# SAGA - Scientific Computing with Algebraic and Generative Abstractions

The SAGA project is an activity at Bergen Language Design Laboratory (BLDL). This project demonstrates the benefits of using algebraic software methodologies as a breakthrough technology in the area of computational modelling. Available positions related to this project are announced on the BLDL web pages.

## General Background

Computational modelling on high performance computers (HPC) is becoming a valuable aid for industry. For the potential benefit consider such areas as oil exploration where the cost of drilling a well may be 25 million ECU. Here seismic modelling provides background evidence needed to decide where to drill. More modest examples, but still important to European industry, are the processes of injection moulding, e.g. of plastics or foods, and coating, e.g., of wires and surfaces. The former problems are characterised by the need for expensive and time consuming testing where many injection schemes must be tried before an effective one may be chosen. The latter problems are characterised by the need for fine tuning of the production process itself. In both these cases computational modelling can be used, either to find the optimal mould design before they are built, or to find the optimal setting of the production parameters for coating, thereby reducing waste and improving product quality.

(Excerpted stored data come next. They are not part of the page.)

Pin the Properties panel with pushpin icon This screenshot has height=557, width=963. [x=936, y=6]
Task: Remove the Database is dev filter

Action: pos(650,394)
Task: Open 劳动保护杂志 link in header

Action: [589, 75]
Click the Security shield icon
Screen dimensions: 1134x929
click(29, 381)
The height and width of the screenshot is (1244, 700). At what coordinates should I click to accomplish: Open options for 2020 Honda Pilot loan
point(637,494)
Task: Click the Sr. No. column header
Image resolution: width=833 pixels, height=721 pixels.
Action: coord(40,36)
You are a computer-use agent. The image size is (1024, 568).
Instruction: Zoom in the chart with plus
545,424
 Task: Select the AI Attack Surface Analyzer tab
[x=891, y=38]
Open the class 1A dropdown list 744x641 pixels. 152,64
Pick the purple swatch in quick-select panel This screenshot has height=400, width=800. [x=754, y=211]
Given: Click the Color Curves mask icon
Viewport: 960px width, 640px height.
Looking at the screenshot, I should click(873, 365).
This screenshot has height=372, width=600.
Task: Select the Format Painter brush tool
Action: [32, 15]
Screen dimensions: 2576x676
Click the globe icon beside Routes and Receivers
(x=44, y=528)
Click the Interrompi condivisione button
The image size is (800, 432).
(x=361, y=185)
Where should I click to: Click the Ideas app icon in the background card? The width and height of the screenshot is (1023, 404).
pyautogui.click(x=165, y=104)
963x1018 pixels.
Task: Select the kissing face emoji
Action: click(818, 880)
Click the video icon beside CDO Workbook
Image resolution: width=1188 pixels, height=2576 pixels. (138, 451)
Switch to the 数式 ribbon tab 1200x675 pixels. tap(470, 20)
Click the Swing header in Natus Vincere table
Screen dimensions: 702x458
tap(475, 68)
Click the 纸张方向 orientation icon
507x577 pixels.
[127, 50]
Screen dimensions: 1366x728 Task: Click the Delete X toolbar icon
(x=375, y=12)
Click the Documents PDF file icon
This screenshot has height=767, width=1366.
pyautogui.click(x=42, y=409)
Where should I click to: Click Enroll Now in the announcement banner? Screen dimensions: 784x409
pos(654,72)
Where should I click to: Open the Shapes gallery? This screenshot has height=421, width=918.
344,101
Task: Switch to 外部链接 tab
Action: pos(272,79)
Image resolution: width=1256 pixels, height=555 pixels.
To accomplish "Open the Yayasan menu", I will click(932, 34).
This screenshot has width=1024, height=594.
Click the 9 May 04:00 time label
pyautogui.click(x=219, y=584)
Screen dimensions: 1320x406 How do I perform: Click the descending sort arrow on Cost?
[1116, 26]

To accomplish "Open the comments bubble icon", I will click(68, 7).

At the heart of computational modelling lies the development of mathematical equations, typically partial differential equations (PDEs) for the actual models that describe the problem and its solution. These must be turned into efficient computer programs that will solve the specific problem at hand. Many of these equations, such as the Navier-Stokes equation defining the flow of fluids for Computational Fluid Dynamics (CFD) problems, are so complex and general that they must be simplified and adapted to the specific problem to be solved. The development of a computational model in the form of a program typically proceeds through the following stages:

1. mathematical modelling: an iterative process that requires the development of prototype implementations of the model to test the assumptions made,
2. programming of the final model as an efficient HPC program,
3. mesh generation: an iterative process that, via a sequence of trial executions, finds an optimal representation of the data for the computation, and
4. execution of program on data sets to solve the actual industrial problem.
Going from a mathematical model to an algorithm is an open-ended process with many options and possibilities. Currently only a few of these options are investigated, and even then only with great effort, requiring time and highly skilled researchers. Working with such code adds to the development time and cost, especially in the prototype development phase and when rewriting the prototype program for an HPC environment. It is virtually impossible to test an algorithm on one computer architecture and then easily move to an HPC platform where actual production runs are to be performed. Worse yet, as new architectures emerge, higher execution speeds can be achieved at a fraction of the previous computer costs, but moving from one HPC architecture to another is very costly. The effect is that computational modelling currently is worthwhile in high profile cases, but not for run of the mill problems. This also precludes small and medium sized enterprises (SMEs) from benefitting from computer modelling using HPC.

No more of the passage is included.